Ez
33,1.7-9; Sal 94 (95); Rm 13,8-10; Mt 18,15-20
Nella nostra riflessione,
partiamo dalla seconda lettura, in cui abbiamo ascoltato un pressante appello
di san Paolo all’amore vicendevole, “perché chi ama l’altro ha adempiuto la
Legge”. Con queste parole, l’Apostolo riconduce tutti gli obblighi e tutti i
rapporti con i propri simili all’amore (cf. anche 1Cor 13,1-8; Gal 5,14). Il
messaggio è chiaro: alla base di ogni rapporto personale, famigliare,
ecclesiale o sociale ci deve essere una logica di amore. La morale cristiana
non è fondata su una serie di precetti, più o meno negativi, ma sulla
responsabilità di ognuno per l’altro.
Questo amore per il prossimo
si manifesta anche con la correzione fraterna. Un amore permissivo, incapace di
denunciare il male che affligge i nostri fratelli, è un falso amore. Ce lo
ricordano le altre due letture bibliche. Il profeta Ezechiele, viene affermato
nella prima lettura, è stato costituito dal Signore “sentinella per la casa
d’Israele”: egli ha il compito di denunciare la mancanza di fede del popolo, di
smascherare gli ingiusti, di richiamare il peccatore perché si converta. Se non
lo facesse sarebbe corresponsabile della sua perversione. Sappiamo bene che la
presenza del male non riguarda soltanto la società di altri tempi; è un
problema con cui dobbiamo fare i conti tutti i giorni.
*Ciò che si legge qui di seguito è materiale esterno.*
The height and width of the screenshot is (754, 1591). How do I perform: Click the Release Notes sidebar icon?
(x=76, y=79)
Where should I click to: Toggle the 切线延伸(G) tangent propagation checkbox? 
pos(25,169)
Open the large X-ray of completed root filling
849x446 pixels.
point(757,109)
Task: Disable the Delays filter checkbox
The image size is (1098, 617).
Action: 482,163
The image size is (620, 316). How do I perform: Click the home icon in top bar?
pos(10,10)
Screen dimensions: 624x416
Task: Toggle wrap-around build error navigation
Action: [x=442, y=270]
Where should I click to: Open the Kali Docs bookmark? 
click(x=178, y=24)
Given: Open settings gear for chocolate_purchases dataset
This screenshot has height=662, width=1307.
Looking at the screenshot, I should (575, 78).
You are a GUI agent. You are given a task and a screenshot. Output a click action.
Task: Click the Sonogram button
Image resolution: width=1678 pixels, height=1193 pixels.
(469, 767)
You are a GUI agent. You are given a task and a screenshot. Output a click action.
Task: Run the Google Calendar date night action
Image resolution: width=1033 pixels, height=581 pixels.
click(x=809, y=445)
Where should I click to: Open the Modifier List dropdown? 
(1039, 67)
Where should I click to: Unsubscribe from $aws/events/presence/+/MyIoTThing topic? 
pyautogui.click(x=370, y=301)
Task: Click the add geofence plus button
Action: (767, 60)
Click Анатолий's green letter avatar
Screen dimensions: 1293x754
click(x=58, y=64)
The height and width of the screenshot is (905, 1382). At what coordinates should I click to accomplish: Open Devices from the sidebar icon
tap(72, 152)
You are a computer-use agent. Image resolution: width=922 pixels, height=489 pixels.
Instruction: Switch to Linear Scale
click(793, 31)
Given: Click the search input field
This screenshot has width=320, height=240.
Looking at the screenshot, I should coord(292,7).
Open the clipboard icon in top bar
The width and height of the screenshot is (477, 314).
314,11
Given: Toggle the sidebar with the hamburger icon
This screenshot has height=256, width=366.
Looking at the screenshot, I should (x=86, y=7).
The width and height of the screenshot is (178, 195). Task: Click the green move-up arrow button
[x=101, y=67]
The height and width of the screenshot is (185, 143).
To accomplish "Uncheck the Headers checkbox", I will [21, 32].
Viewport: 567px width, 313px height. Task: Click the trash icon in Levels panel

Esso ci coinvolge sempre
personalmente.
Il brano evangelico riprende
le stesse idee della prima lettura ed espone in modo dettagliato le tappe del
processo di ricupero dell’errante, l’atteggiamento di avere nei confronti del
fratello che ha sbagliato. Non si tratta di norme disciplinari in senso
proprio, ma di una pressante esortazione a fare tutto il possibile per
riportare il colpevole sul giusto cammino. Assumendo una posizione passiva
davanti agli errori del nostro prossimo noi non perseguiamo la via dell’amore,
della solidarietà e della corresponsabilità. La correzione fraterna
raccomandata da Gesù comporta un atteggiamento di comprensione e di coraggio al
fine di consentire al fratello che è in errore di ravvedersi. Una tale
correzione non ha il carattere di azione punitiva ma è volta alla conversione
del fratello. Possiamo ben dire che la correzione fraterna è anzitutto un
grande esercizio di amicizia e perciò suppone che si ami l’altro come un “altro
me stesso” nella consapevolezza di essere assieme fragili ma anche forti, se e
in quanto uniti nella carità. Il brano evangelico d’oggi riporta alla fine le
parole di Gesù sull’efficacia della preghiera comune: la comunità riunita nella
carità gode della presenza di Cristo e, in lui, ottiene dal Padre che
progredisca la riconciliazione universale. Il Signore è presente là dove c’è
un’autentica concordia nella preghiera.
La partecipazione
all’eucaristia ha come frutto il rafforzamento della “fedeltà e della
concordia” dei figli di Dio (cf. preghiera sulle offerte).